LE FOTO. AVERSA. Ma non era Olga Diana la ragione per cui la città era sporca? Guardate un po’ in che condizioni versa via Del Popolo, ed è solo uno dei 100 luoghi del disonore normanno
1 Dicembre 2025 - 17:49
Giorno per giorno, settimana per settimana, emergono tutte le magagne e la follia di un’amministrazione comunale, che a partire dal sindaco, ha barattato la dignità politica istituzionale consegnandola al colonizzatore di Mondragone, Giovanni Zannini che, pensate un po’, ha in Giovanni Innocenti il suo vero sindaco che lo rappresenta
AVERSA (g.g.) – Ma Giovanni Innocenti e compagnia non avevano detto che i guai dei rifiuti, nella città di Aversa, erano ascrivibili tutti all’allora assessora al ramo Olga Diana? Negli ultimi due mesi ci sono arrivate decine e decine di fotografie che denunciano lo stato di abbandono e il disdoro di quintali e quintali di rifiuti che giacciono nelle strade di Aversa.

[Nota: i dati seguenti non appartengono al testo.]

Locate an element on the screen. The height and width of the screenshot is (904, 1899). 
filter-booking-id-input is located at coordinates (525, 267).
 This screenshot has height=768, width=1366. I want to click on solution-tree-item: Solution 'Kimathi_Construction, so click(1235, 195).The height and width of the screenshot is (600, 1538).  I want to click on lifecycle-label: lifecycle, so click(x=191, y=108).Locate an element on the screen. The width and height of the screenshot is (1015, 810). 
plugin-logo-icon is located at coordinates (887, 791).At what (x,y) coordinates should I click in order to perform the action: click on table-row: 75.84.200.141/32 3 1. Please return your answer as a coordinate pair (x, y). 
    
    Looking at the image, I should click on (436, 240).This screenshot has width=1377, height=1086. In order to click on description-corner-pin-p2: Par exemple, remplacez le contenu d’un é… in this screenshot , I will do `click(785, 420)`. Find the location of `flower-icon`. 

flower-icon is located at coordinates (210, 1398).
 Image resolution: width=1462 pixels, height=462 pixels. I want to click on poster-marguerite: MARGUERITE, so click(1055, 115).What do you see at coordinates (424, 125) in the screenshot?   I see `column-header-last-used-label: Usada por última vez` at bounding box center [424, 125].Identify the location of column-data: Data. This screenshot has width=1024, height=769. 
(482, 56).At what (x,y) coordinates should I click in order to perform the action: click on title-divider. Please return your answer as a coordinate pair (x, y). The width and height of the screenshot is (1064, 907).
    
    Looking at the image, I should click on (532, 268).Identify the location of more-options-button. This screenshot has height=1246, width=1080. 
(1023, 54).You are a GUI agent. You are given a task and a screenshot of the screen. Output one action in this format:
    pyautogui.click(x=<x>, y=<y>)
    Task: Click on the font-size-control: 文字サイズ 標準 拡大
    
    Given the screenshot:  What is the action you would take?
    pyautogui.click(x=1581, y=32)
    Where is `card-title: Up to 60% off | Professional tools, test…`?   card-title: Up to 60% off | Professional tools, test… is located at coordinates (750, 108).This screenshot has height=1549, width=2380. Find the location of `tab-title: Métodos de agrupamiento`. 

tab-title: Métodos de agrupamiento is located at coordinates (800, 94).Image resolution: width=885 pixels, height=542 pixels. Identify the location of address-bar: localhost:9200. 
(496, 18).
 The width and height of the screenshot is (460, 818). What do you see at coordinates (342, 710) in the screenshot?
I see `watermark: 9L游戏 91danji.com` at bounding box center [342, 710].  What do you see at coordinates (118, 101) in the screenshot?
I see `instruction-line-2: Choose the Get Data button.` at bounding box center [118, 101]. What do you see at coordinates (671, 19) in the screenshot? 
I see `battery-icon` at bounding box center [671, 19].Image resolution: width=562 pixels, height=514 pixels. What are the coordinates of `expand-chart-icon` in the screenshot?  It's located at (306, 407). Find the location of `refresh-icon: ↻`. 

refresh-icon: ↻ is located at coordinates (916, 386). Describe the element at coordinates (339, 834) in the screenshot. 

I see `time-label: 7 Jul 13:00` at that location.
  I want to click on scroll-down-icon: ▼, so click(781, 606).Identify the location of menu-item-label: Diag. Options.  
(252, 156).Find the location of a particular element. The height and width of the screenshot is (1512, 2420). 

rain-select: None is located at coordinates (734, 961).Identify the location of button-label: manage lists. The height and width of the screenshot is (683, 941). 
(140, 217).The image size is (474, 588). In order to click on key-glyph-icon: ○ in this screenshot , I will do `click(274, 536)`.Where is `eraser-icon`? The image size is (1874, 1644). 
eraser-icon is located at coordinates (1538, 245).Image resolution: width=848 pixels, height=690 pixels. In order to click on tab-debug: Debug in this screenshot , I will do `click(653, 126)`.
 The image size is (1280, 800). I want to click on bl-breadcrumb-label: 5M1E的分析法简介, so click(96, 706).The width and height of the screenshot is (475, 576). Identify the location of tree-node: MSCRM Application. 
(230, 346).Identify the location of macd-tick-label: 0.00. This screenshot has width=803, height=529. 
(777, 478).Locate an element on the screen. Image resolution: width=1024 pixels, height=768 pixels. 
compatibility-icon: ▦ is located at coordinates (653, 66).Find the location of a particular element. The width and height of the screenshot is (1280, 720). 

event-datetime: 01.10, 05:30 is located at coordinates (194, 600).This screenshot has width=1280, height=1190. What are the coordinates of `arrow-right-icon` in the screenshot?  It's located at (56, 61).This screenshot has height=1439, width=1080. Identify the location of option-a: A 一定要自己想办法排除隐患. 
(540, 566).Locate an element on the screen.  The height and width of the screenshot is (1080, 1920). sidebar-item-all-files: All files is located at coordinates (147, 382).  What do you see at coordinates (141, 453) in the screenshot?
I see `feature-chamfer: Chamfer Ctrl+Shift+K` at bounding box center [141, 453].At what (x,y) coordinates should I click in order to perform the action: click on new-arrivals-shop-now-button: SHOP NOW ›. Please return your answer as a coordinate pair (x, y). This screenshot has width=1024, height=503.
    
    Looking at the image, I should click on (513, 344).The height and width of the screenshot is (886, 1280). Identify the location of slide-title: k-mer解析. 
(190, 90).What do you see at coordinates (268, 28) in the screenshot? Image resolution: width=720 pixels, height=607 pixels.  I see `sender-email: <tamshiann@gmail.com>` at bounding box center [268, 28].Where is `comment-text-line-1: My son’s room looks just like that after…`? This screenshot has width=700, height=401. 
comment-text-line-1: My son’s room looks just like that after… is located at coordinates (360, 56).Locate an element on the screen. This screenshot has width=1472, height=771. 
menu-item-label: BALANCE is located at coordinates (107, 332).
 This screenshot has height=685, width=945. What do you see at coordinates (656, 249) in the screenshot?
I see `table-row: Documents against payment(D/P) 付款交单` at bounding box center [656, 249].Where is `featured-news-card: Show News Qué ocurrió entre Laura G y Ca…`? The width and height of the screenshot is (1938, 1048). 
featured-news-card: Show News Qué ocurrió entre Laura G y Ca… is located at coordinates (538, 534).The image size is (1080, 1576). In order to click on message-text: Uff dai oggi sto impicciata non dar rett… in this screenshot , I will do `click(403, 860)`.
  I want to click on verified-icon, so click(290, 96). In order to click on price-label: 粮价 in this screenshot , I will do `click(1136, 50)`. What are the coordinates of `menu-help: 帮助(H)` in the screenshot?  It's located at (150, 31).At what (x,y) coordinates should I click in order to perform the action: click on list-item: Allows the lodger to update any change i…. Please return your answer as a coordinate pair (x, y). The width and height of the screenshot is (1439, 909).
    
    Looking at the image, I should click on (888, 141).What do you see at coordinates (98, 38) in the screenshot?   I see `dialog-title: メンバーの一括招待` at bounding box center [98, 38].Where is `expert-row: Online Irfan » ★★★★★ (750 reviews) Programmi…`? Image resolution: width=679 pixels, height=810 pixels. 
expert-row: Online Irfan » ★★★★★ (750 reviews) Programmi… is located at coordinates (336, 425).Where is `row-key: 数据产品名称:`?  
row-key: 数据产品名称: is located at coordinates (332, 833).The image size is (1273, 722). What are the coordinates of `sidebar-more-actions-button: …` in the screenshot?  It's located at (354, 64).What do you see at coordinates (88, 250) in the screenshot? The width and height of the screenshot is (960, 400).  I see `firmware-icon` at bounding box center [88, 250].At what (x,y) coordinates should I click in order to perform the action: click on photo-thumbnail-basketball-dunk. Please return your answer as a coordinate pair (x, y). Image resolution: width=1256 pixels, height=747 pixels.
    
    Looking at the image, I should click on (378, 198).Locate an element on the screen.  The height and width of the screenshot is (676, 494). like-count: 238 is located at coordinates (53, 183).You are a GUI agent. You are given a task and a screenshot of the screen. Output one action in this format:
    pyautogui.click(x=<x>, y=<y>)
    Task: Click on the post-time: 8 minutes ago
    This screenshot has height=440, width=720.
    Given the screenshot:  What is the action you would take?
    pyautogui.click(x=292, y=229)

Le ultime della serie, che pubblichiamo oggi, in via del popolo.
In verità, la storia della monnezza è stato un pretesto, in quanto il sultano di Mondragone che ha colonizzato e schiavizzato l’antica e nobile città normanna ha considerato un fatto di lesa maestà la decisione di Olga Diana di rendersi indipendente e di candidarsi autonomamente alle regionali, nel momento in cui Zannini ha deciso, con buona pace di militanza che la Diana aveva avuto nel suo movimento, di preferirle Amelia Forte e Veronica Biondo, che se non ha corso è solo perché la Dda ha richiesto e ottenuto gli arresti domiciliari per i presunti rapporti con la camorra locale di Santa Maria a Vico.
Accuse che rimangono assolutamente in piedi nonostante la decisione del Riesame di liberarla dai domiciliari, poi vedremo il perché di qui a qualche settimana.
Queste fotografie indicano chiaramente quale sia lo stato della città, perché alle stesse potremmo aggiungerne anche altre. Si è arrivati all’amministrazione comunale di Aversa con un sindaco, Francesco Matacena, completamente succube di Giovanni Zannini e Innocenti, a consegnare il 70% delle deleghe ad una sola persona, la signora Eufrasia Cannolicchio, che francamente se si occupa del 20% di quello di cui è formalmente responsabile, ciò costituirebbe già una vera e propria prodezza.
Insomma si pensava che con il sindaco Alfonso Golia si fosse toccato il fondo, ma noi ce n’eravamo già accorti quando è nata l’incredibile coalizione elettorale, costruita attorno a Zannini, che Aversa sarebbe stata governata così come è governata oggi, da una vera e propria armata Brancaleone.